Mr Yousaf wrote to Prime Minister Rishi Sunak on Saturday, saying the decision to effectively remove glass containers from the scheme – which is due to go live in March of next year – put it in “grave danger”.

He urged the Prime Minister to walk back the previous decision made by his ministers last week, urging him to respond by Monday, ahead of a Scottish cabinet meeting on Tuesday, where the scheme can be discussed.

Asked if Scottish ministers could opt to scrap the scheme, the First Minister told the PA news agency in his Glasgow Pollok constituency: “I struggle to see it going ahead, and therefore the UK Government have a real choice here.

Rishi Sunak
The letter was sent to the Prime Minister (Carl Court/PA)

“That wouldn’t be good for the environment, not good of course for businesses… certainly not good for all of us that want to see litter off our streets, off our parks and our beaches.”

Asked if such a decision could come down this week, the First Minister added: “I’m hoping the UK Government see sense, I’m hoping that they listen.”

The First Minister urged Westminster to listen to Scottish businesses, pinpointing C&C Group – one of the biggest brewers in the country and the company behind Tennent’s Lager – who said excluding glass from the scheme will endanger jobs.

The SNP has historically been at odds with UK governments given the difference in constitutional stances, with the relationship branching into outright hostility at times in recent years.
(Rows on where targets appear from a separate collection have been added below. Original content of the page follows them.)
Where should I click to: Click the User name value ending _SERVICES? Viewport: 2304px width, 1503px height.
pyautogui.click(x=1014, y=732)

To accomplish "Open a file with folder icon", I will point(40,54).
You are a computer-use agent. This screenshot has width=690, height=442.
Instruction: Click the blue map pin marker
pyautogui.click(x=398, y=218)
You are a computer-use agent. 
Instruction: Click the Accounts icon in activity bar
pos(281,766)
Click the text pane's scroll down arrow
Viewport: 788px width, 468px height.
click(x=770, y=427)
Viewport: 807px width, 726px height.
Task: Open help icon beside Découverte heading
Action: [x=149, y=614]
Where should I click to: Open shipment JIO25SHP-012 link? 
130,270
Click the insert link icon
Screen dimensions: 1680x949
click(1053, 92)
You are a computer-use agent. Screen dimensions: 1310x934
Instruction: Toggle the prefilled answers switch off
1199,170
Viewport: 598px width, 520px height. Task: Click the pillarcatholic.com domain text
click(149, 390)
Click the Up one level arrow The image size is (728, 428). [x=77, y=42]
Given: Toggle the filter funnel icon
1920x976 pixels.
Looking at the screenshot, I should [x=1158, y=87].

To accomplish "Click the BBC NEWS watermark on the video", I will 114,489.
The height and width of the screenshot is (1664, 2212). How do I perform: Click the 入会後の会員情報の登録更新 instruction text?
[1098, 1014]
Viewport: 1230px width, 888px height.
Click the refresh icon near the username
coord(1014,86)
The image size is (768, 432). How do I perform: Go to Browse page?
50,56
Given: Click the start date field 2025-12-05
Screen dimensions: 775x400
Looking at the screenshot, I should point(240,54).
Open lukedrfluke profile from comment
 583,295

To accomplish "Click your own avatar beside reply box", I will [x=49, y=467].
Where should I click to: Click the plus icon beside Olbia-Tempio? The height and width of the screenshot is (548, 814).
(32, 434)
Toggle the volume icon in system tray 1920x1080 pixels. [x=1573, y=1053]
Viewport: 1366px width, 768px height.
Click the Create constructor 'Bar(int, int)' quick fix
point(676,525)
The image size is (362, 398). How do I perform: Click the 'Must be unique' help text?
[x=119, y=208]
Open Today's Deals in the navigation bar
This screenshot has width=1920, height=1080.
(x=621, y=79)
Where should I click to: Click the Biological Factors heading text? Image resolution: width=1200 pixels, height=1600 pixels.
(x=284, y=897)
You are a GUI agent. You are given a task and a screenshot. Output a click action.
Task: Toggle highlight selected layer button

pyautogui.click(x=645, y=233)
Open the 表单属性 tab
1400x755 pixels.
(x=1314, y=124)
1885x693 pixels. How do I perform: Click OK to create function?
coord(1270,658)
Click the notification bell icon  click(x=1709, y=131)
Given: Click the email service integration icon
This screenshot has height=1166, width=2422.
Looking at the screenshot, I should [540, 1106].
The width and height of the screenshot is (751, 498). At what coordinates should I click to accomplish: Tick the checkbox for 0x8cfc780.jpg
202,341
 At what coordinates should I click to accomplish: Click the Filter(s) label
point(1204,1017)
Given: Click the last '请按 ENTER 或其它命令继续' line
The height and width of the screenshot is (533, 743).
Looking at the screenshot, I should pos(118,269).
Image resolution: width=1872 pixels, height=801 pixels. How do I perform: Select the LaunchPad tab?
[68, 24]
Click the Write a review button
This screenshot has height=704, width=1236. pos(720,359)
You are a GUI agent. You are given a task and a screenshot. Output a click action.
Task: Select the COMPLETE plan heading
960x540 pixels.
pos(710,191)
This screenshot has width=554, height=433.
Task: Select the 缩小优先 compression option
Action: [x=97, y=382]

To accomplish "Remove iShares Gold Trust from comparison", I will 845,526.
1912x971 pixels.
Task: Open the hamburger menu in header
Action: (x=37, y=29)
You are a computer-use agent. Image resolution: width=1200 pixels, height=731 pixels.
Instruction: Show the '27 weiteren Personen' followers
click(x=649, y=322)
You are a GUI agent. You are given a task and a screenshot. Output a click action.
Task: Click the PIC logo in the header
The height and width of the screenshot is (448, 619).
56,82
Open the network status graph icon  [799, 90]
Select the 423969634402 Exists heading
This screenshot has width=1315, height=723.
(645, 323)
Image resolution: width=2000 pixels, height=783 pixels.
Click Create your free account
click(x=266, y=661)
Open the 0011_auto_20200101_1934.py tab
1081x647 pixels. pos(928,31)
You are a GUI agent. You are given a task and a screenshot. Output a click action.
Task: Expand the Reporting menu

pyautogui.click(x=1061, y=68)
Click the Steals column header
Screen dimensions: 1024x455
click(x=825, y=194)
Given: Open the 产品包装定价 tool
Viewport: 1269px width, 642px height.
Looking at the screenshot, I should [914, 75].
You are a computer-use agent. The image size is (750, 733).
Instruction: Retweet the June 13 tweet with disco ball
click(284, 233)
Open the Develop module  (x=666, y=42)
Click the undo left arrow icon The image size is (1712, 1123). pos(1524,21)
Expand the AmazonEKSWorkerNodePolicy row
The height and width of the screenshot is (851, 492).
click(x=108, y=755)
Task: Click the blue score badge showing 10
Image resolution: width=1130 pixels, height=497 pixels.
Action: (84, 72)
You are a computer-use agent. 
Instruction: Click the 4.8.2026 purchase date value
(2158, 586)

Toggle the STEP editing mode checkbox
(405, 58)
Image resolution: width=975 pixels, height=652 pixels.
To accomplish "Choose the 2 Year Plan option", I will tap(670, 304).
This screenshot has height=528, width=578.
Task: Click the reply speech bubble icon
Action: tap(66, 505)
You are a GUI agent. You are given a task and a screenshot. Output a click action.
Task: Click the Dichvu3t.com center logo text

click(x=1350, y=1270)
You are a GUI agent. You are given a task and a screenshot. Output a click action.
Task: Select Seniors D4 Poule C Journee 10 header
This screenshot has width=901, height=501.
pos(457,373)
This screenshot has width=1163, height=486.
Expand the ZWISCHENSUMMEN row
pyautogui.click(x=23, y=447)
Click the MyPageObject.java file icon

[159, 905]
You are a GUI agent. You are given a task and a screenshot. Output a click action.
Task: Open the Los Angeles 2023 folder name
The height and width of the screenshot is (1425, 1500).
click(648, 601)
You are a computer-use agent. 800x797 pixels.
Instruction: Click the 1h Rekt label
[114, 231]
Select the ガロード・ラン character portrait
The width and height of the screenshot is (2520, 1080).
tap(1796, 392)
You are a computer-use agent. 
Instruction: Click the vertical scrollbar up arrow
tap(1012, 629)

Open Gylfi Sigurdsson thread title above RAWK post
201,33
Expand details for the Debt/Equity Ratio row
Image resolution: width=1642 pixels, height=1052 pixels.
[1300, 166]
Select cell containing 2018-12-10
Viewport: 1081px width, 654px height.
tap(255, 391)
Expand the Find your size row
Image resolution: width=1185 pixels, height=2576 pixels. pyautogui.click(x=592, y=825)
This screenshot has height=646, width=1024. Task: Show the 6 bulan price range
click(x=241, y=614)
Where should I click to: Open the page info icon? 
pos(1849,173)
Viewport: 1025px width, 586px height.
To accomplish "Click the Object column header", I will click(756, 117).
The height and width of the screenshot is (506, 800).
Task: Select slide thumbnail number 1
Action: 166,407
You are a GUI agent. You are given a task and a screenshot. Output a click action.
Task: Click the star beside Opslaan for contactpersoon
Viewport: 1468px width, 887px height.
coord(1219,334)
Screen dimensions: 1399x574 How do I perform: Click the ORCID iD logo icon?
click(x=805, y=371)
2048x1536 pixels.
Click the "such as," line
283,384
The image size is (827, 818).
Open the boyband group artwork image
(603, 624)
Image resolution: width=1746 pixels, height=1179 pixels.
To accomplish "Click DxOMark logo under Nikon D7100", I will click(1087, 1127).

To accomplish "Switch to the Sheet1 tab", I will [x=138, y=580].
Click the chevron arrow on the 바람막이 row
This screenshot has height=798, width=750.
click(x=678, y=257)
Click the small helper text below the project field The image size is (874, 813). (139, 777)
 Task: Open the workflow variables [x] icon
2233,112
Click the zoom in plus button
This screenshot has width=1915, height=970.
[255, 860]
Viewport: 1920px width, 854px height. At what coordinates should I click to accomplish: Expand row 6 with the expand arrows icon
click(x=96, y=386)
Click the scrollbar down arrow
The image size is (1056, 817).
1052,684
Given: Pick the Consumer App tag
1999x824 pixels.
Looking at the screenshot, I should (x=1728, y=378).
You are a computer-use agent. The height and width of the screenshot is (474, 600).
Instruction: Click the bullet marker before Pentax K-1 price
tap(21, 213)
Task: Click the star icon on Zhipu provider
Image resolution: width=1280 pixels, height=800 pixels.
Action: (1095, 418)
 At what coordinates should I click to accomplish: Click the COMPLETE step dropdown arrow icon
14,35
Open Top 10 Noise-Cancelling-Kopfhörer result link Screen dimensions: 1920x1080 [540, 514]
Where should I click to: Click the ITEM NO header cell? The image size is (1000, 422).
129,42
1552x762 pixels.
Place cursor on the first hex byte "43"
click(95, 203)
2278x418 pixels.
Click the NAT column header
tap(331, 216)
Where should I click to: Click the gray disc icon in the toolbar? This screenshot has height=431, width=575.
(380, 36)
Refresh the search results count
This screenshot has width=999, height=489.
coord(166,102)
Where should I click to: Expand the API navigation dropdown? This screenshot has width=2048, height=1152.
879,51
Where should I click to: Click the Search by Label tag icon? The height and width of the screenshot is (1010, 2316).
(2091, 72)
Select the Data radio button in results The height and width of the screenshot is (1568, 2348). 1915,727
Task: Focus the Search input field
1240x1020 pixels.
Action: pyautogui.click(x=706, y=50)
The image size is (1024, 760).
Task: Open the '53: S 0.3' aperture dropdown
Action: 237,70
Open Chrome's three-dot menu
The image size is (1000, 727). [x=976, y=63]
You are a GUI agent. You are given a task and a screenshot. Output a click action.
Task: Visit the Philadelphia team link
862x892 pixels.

But asked if the DRS had descended into a constitutional battle between two entrenched sides, the First Minister said: “I think it’s really unfair to describe it that way, because what we’ve done is play by the rules.”

The Scottish Government, he said, passed the regulations through Holyrood and the DRS falls within the powers of the Scottish Parliament.

“What the UK Government has done is make it a constitutional fight by invoking the Internal Market Act, something they didn’t have to do, but chose to do,” he said.

In his letter, the First Minister wrote: “There are much wider consequences of the decision.

“This UK Government intervention at such a late stage demonstrates a major erosion of the devolution settlement.

“I urge you to revoke the conditions set out in your letter and grant a full exclusion for Scotland’s DRS, to be implemented as per the regulations agreed by the Scottish Parliament in this area of devolved competence.”

The Scotland Office said it would respond to the First Minister’s letter in due course, with a spokeswoman adding: “The Government remains unwavering in its commitment to improving the environment while also upholding the UK’s internal market.

“The drinks industry has raised concerns about the Scottish Government’s DRS differing from plans in the rest of the UK, resulting in the Scottish Government reviewing and pausing their scheme earlier this year.

“We have listened to these concerns and that is why we have accepted the Scottish Government’s request for a UK internal market (UKIM) exclusion on a temporary and limited basis to ensure the Scottish Government’s scheme aligns with planned schemes for the rest of the UK.

“Deposit return schemes need to be consistent across the UK and this is the best way to provide a simple and effective system.

“A system with the same rules for the whole UK will increase recycling collection rates and reduce litter – as well as minimise disruption to the drinks industry and ensure simplicity for consumers.”